Friday, December 07, 2007

Believe it or not the kitchen will be completed this weekend, it's been a nightmare of a job.

But this means I can start to sort out my workshop and extract the Skywatcher for the first time since I can't remember when.

The December edition of Sky at Night magazine includes on their cover disk two episodes about Jodrell Bank among other things, watched them both last night.

So, as long as the nights stay clear I'm looking forward to getting some observing done, especially over the xmas hols.


Friday, September 14, 2007

Just got back after picking the Mrs up from a night out, the sky is probably the clearest for a year.

So managed to pop out to see what my new skies are like for the first time since we moved. The most notable improvement is that I now have a clear view to my East and a darker sky to my South than previously.

Saw a meteor flash through Cassiopea before noticing that I can make out the bright band of the Milkyway.

All main stars of Lyra were visible to the naked eye including the double double which is very unusual.

I'm still very busy with the renovation of the kitchen so haven't had the time to sort out my workshop and hence the Skywatcher.

=== Given data ===

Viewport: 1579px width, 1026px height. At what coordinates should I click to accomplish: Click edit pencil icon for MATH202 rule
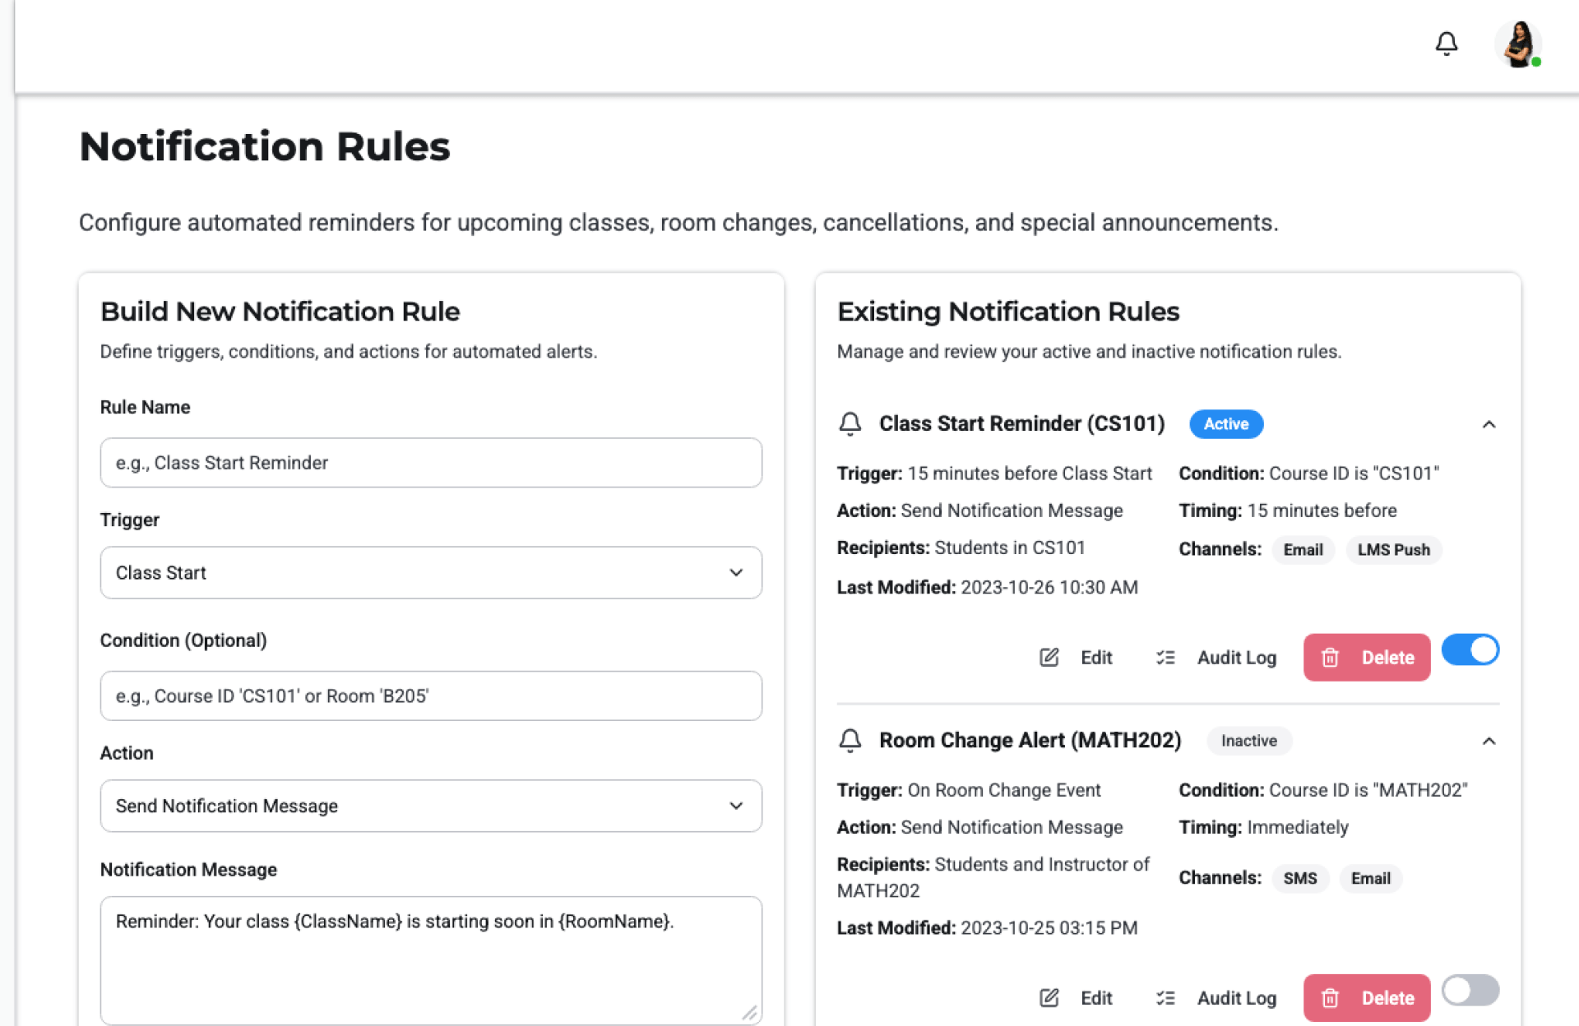point(1049,998)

=== Problem description ===
Pick up the stargazing blog after its last sentence and keep writing. None of the material is needed here.

=== Result below ===
Next weekend we are spending a couple of nights in the Lake District so will hope to get some even darker skies assuming it stays clear.

More later.

Wednesday, August 15, 2007

Despite the clouds tonight I managed to watch the ISS pass over just now, it was so bright that I could easily see it through the thin clouds to my West. Jupiter was beaming away to the South but clouds are rolling in, pity that I didn't take my monocular out to see the ISS, might have seen the shuttle.

Another pass is due tomorrow night so will hopefully catch the shuttle then!


Monday, August 13, 2007

Last night I spent 2 hours from 10.00pm looking for the Perseids meteors, I managed to see 2!

But importantly I saw 2 meteors from the Perseid shower rather than what are known as "sporadic meteors". I know this because the 2 that I saw came from the direction predicted and I saw one flash to my left and one to the right within a minute of each other.
I'm hoping tonight to see more plus the ISS is due to pass over at 22.23 hours and with the shuttle docked should be quite a sight!

more later

Tuesday, August 07, 2007

Just got my first sighting of the ISS since the house move, still busy on renovating the kitchen which should hopefully be finished in a few weeks :o(

Jupiter is beaming away at me from the south but I still haven't got the Skywatcher set up.

Hopefully I will get an evening of summer skywatching this week!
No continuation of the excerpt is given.